To further support local businesses, Yelp for Business was recently updated to provide increased transparency and insight to business owners’ respective Yelp Business Pages. The platform was designed to increase client revenue with features that optimize leads generation and recommendations to accelerate traffic in the client’s business page. However, it is unclear if it provides a digested account or feedback from customer reviews. [5]
Despite its expansion to new service segments, Yelp is still centered on propagating an ecosystem for its key target market – small and medium sized businesses. As such, customer reviews will remain a key component of its business model in the future. We hope to further extract additional insight and eventually enhance Yelp’s service to its clients.
In this study, we intend to understand what are the underlying groups (or clusters) of either positive or negative Yelp reviews aided with Latent Semantic Analysis.
Our objective in undertaking this study is to create value to both the businesses present in the platform and potential customers of these businesses. First, we hope the study can shed light onto the quality of the reviews. Once we identify the most relevant reviews, we may be able to give businesses quantifiable feedback. This could be used as a tool to address critical issues in their operations that may not be apparent in their typical feedback channels (e.g. monthly sales figures, quarterly management KPI reviews, etc.).

^^^^

**Task item A**
Reproduce the portion of the Yelp passage between "To further support" and "to its clients.", inclusive.
**Task item B**
According to the Yelp passage, what technique does the study use to identify groups of positive or negative reviews?

**Information**
^^^^

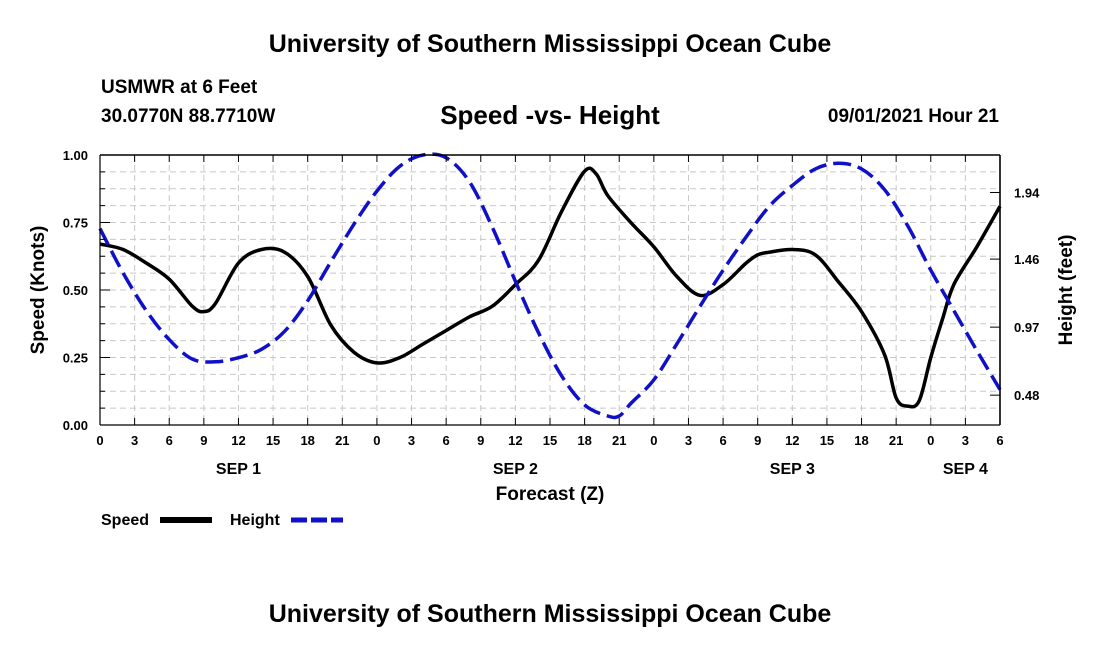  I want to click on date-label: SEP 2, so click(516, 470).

^^^^

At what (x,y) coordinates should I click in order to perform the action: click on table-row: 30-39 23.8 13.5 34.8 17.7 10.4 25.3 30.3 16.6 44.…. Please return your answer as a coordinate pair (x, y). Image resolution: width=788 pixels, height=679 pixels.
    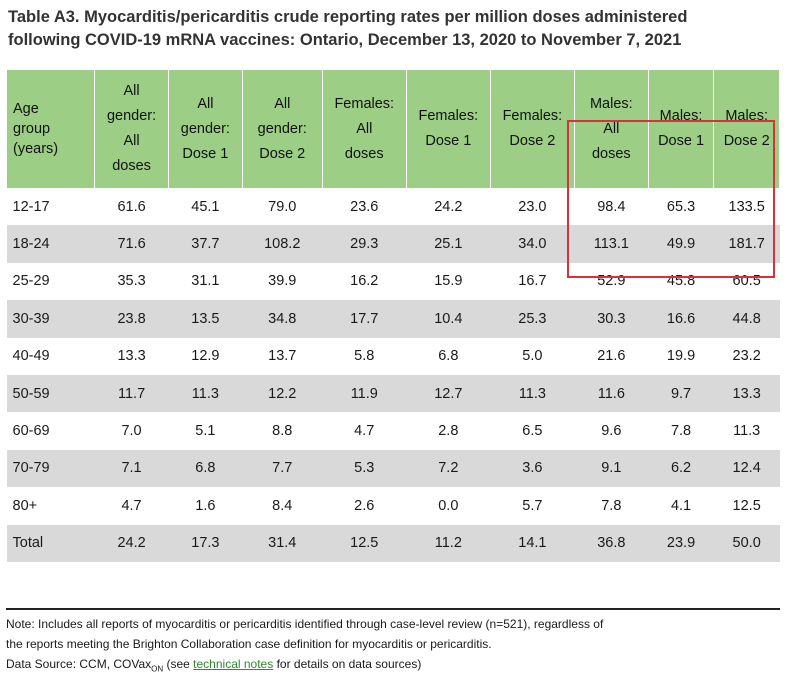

^^^^

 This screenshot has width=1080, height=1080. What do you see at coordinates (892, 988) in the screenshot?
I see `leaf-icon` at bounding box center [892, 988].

^^^^

**Answer section A**
To further support local businesses, Yelp for Business was recently updated to provide increased transparency and insight to business owners’ respective Yelp Business Pages. The platform was designed to increase client revenue with features that optimize leads generation and recommendations to accelerate traffic in the client’s business page. However, it is unclear if it provides a digested account or feedback from customer reviews. [5]
Despite its expansion to new service segments, Yelp is still centered on propagating an ecosystem for its key target market – small and medium sized businesses. As such, customer reviews will remain a key component of its business model in the future. We hope to further extract additional insight and eventually enhance Yelp’s service to its clients.

**Answer section B**
Latent Semantic Analysis.